> WHAT THE TASK ASKS: Leaving out the pictures, return word for word the stretch of entries below from the line holding "Open @北京公交警方 original poster name" through the line holding "1333x880 pixels.".

> DATA FOR THIS TASK:
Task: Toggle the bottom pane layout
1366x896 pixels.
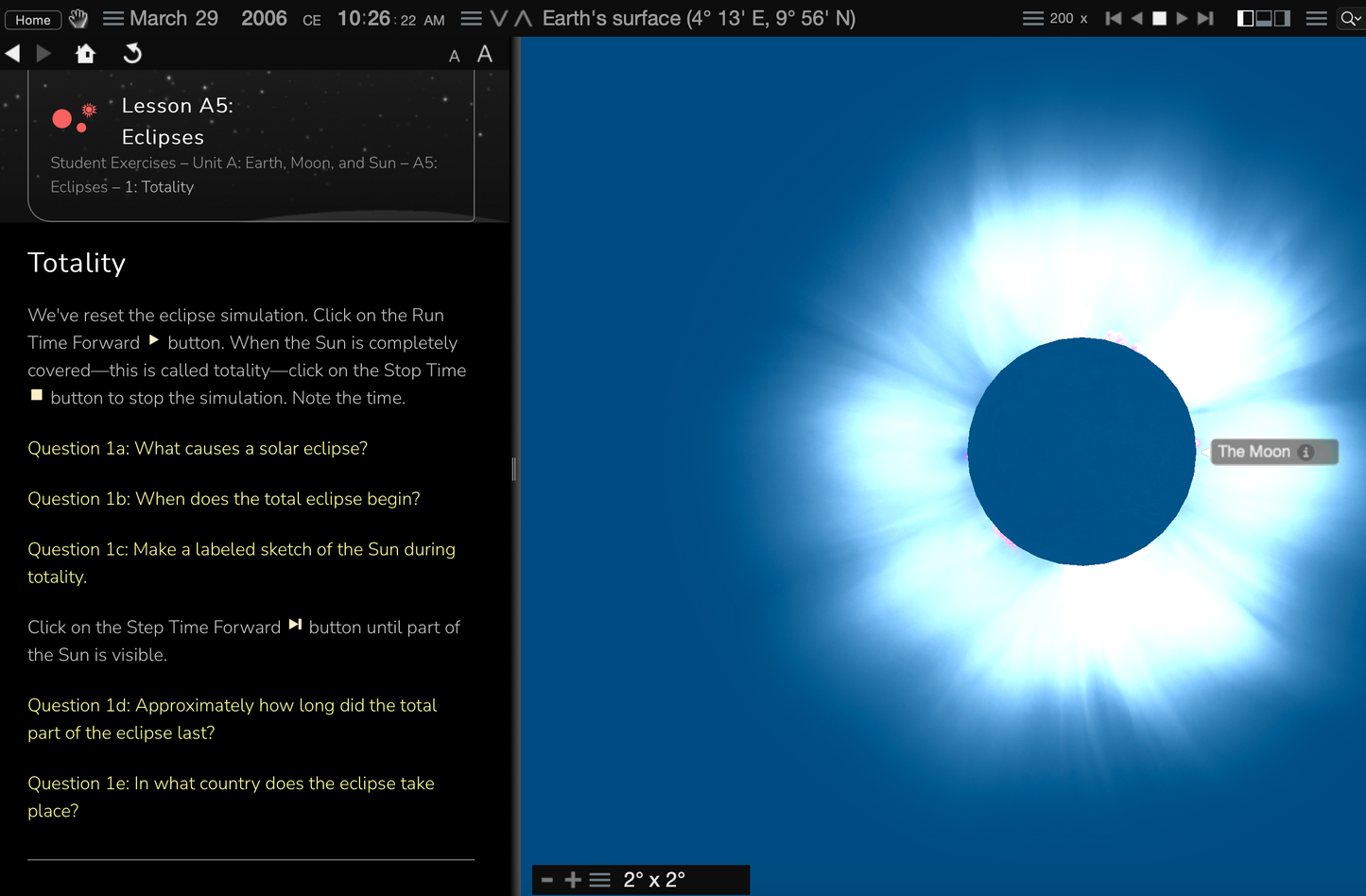Action: pos(1264,19)
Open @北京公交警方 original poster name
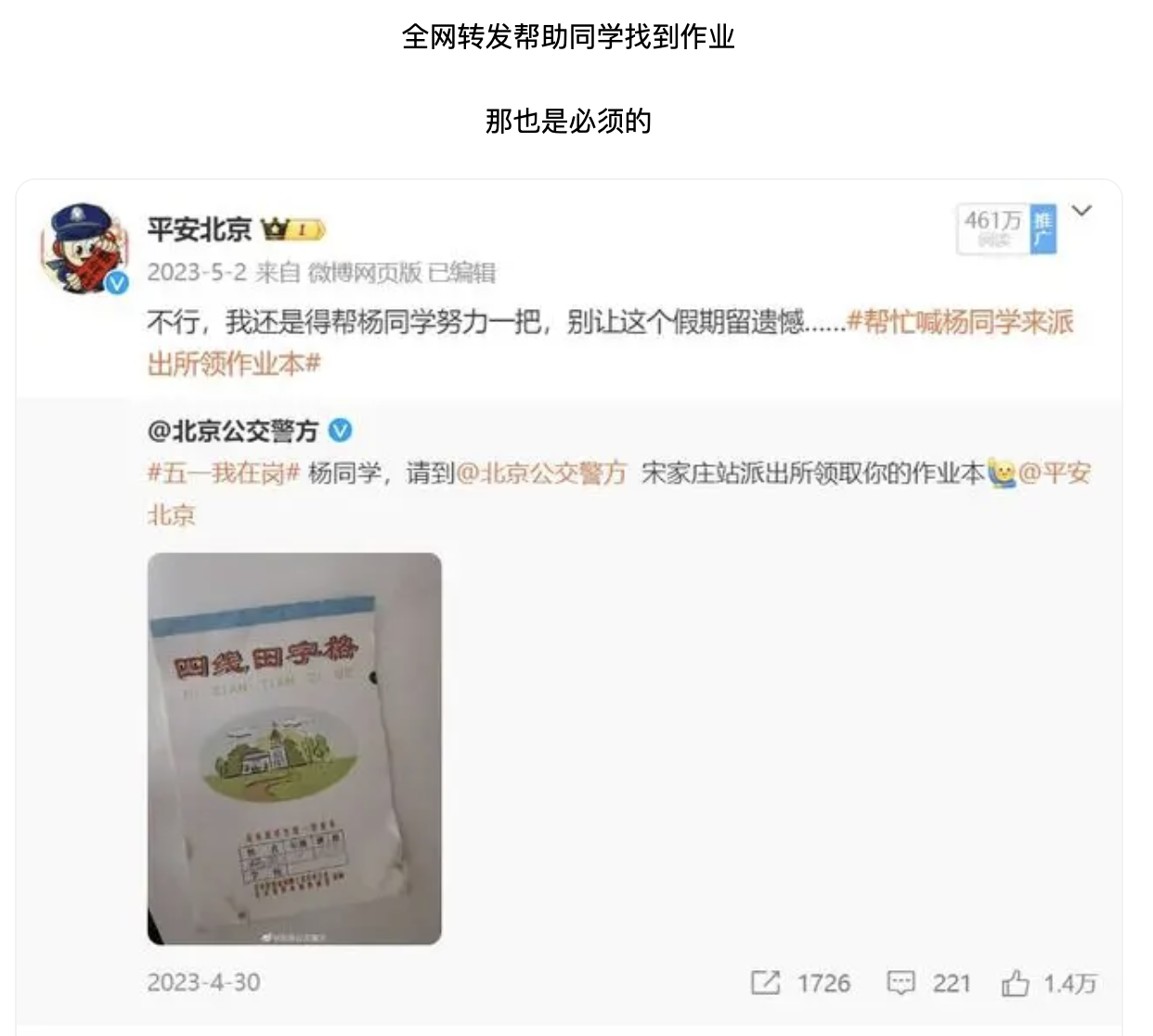Image resolution: width=1153 pixels, height=1036 pixels. 232,431
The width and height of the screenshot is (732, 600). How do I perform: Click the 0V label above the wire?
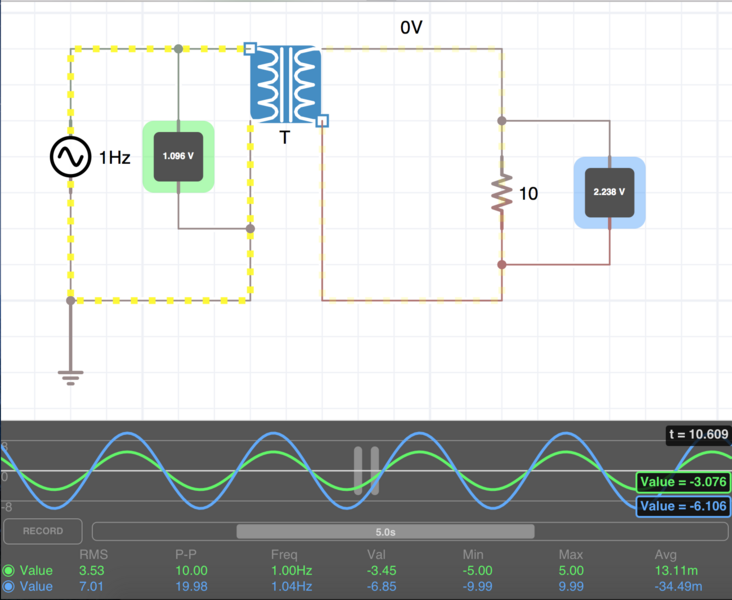[411, 29]
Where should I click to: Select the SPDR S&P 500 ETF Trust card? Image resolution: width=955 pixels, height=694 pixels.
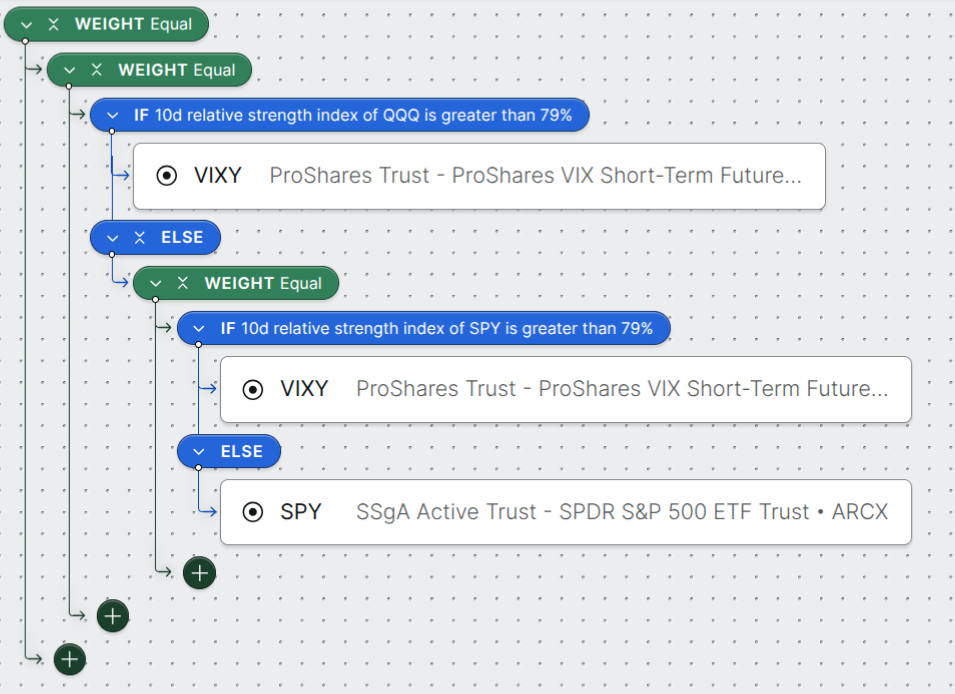620,512
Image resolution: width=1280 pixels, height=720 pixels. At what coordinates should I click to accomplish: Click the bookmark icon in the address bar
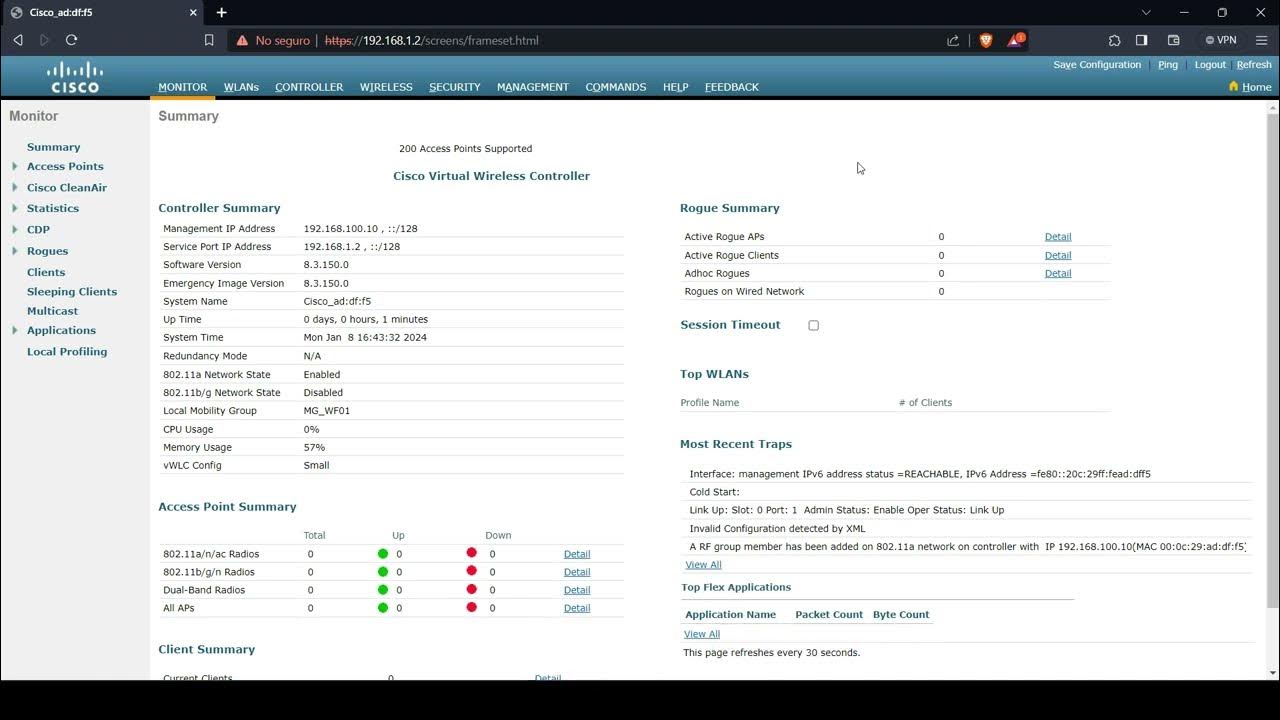coord(207,40)
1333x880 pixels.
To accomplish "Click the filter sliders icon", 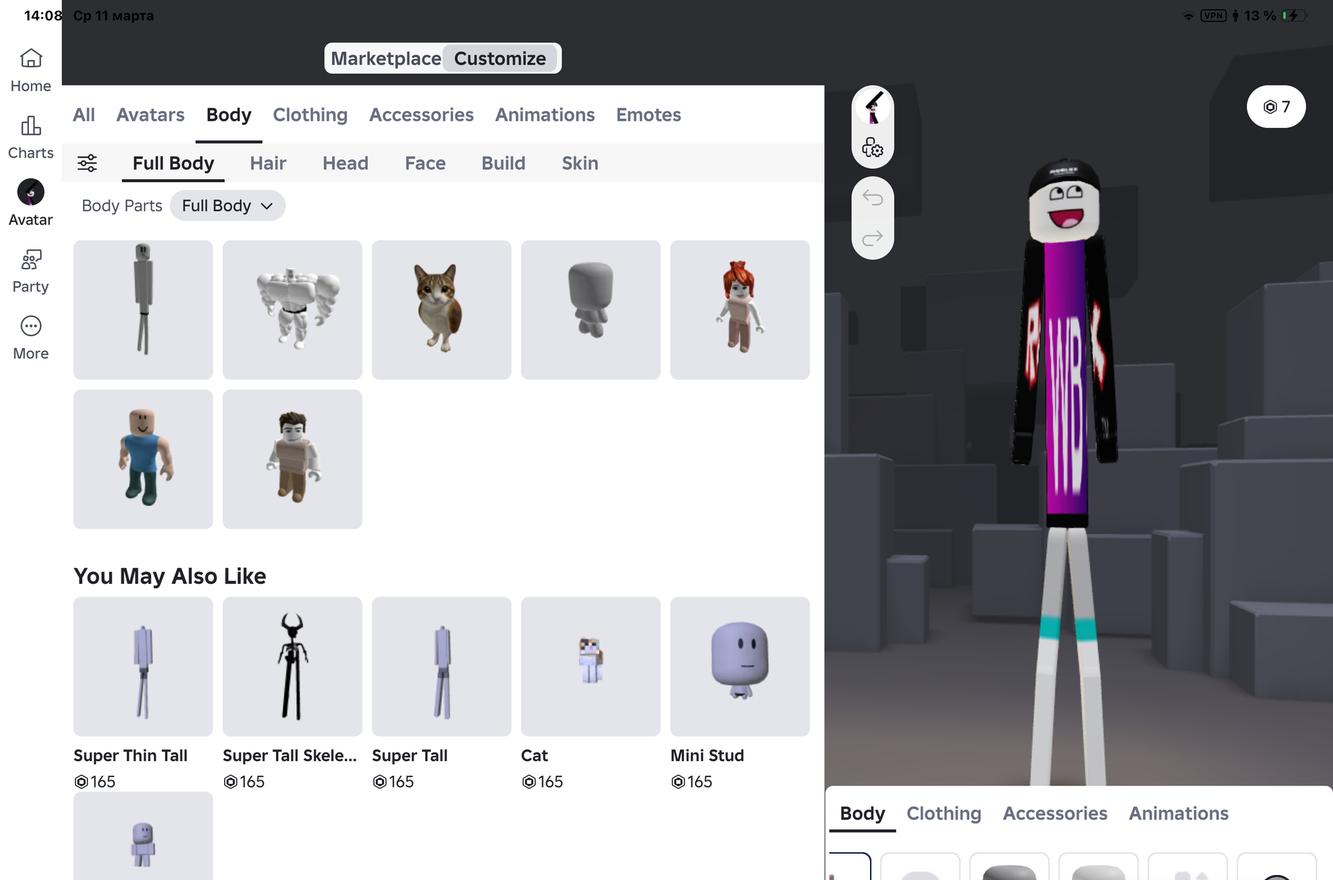I will coord(88,163).
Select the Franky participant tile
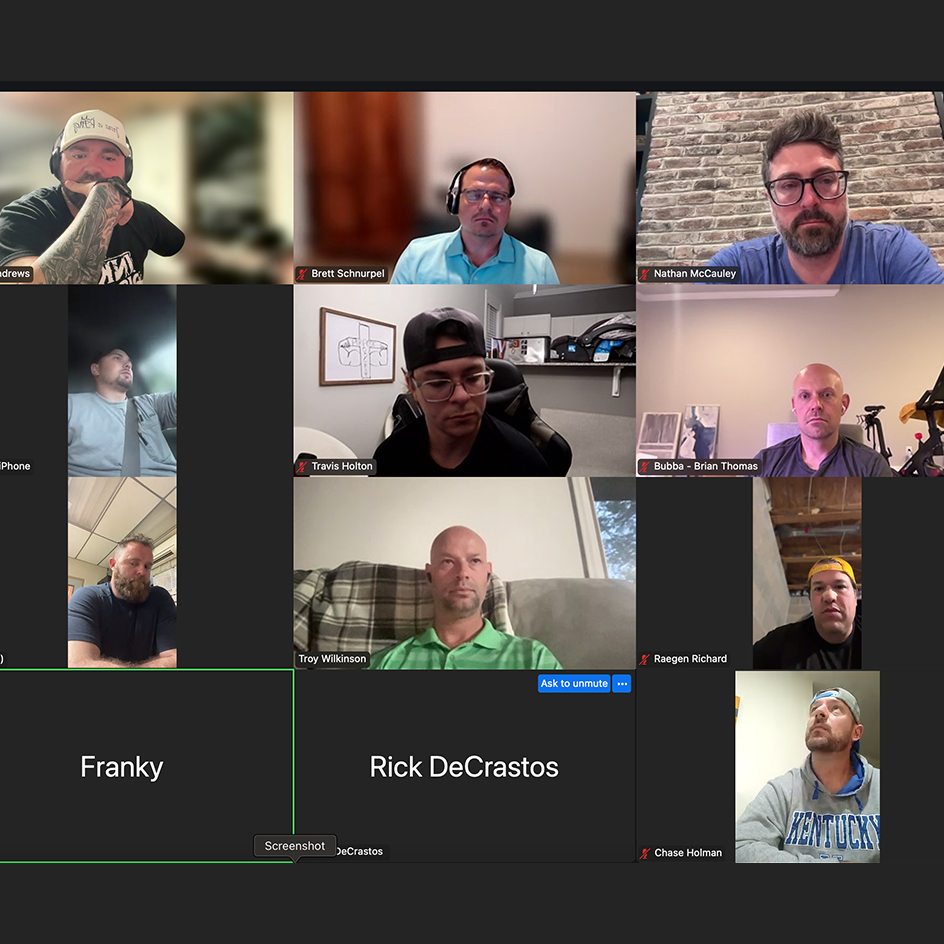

> RESPONSE TO THE TASK:
Open @北京公交警方 original poster name
Image resolution: width=1153 pixels, height=1036 pixels. 232,431
The width and height of the screenshot is (732, 600). How do I perform: Click the 0V label above the wire?
[411, 29]
Where should I click to: Select the SPDR S&P 500 ETF Trust card? Image resolution: width=955 pixels, height=694 pixels.
620,512
Image resolution: width=1280 pixels, height=720 pixels. At what coordinates should I click to accomplish: Click the bookmark icon in the address bar
coord(207,40)
1333x880 pixels.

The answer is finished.